Last week I attended the National Conference on Wilderness Medicine in Big Sky, Montana, along with four other ER residents from my program. During our free time, Alex and I took advantage of the opportunity to squeeze in some hiking.

Picture with Jordan Spieth

As a side note, we ended up sharing a flight with Jordan Spieth from Dallas to Bozeman, so we got to meet him and get some pictures. He’d just won the British Open a few days before, but was flying in coach with his family, then stood in line with us at Budget to rent a car.

Our conference sessions took place mostly during the mornings, so the first afternoon Alex and I drove down to the edge of Yellowstone NP to hike to the top of Bighorn Peak (9,930′), just north of the Wyoming border.

Bull Moose

A couple miles into the hike, I looked up to our right and spotted two bull moose. They kept a close eye on us for a few minutes, then wandered off into the trees. I turned to Alex and said, “You know, the last time I ran into a bull moose this close, Allison and I saw two grizzlies just a few minutes later…so keep your eyes peeled.” (Here’s the LINK, from 2012)

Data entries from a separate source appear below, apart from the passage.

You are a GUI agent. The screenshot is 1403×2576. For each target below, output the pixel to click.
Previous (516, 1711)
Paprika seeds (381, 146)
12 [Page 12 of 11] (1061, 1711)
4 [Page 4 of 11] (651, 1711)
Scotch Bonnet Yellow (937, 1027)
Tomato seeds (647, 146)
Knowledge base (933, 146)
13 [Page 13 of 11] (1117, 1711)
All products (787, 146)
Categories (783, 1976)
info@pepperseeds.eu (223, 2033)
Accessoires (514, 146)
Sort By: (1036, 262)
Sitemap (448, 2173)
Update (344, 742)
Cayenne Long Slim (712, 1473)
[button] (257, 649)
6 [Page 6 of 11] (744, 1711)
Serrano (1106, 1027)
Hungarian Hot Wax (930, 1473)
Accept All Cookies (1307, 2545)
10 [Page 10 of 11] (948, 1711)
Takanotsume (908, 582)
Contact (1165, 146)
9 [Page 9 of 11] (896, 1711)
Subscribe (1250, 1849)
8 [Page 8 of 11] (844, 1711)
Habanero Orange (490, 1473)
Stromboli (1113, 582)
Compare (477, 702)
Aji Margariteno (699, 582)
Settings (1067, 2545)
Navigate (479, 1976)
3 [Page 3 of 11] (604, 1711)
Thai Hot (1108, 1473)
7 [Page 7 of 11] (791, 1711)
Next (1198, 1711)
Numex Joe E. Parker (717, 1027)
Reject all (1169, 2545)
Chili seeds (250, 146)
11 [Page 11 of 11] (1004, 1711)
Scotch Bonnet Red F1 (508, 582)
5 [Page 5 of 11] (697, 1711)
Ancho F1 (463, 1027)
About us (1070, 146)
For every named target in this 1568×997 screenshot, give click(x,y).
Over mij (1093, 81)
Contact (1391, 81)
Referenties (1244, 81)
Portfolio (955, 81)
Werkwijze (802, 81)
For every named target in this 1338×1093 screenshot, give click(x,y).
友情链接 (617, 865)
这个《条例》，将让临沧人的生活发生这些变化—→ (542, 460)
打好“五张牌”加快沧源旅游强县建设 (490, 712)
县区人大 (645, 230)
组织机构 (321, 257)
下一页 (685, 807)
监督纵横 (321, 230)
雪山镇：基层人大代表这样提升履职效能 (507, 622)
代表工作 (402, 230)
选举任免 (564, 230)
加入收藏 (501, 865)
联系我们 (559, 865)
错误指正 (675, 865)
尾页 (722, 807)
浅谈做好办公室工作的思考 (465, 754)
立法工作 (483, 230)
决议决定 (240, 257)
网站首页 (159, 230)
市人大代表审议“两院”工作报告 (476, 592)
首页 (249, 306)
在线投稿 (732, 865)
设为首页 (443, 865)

Almost exactly five minutes later, I looked up again and saw a bear.

There’s a bear over there

Of course we hadn’t brought bear spray (not allowed in carry-on bags), but fortunately he didn’t get aggressive with us. Just stared us down for 30 seconds ago, then climbed up onto a fallen tree and slowly moved away.

We didn’t see much more wildlife after that, and managed to reach the summit 20 minutes or so before a thunderstorm rolled in. This gave us just enough time to jog back downhill and under tree cover.

Standing atop Bighorn Peak

The total round trip distance ended up at 12.2 miles, with 3,178′ elevation gain.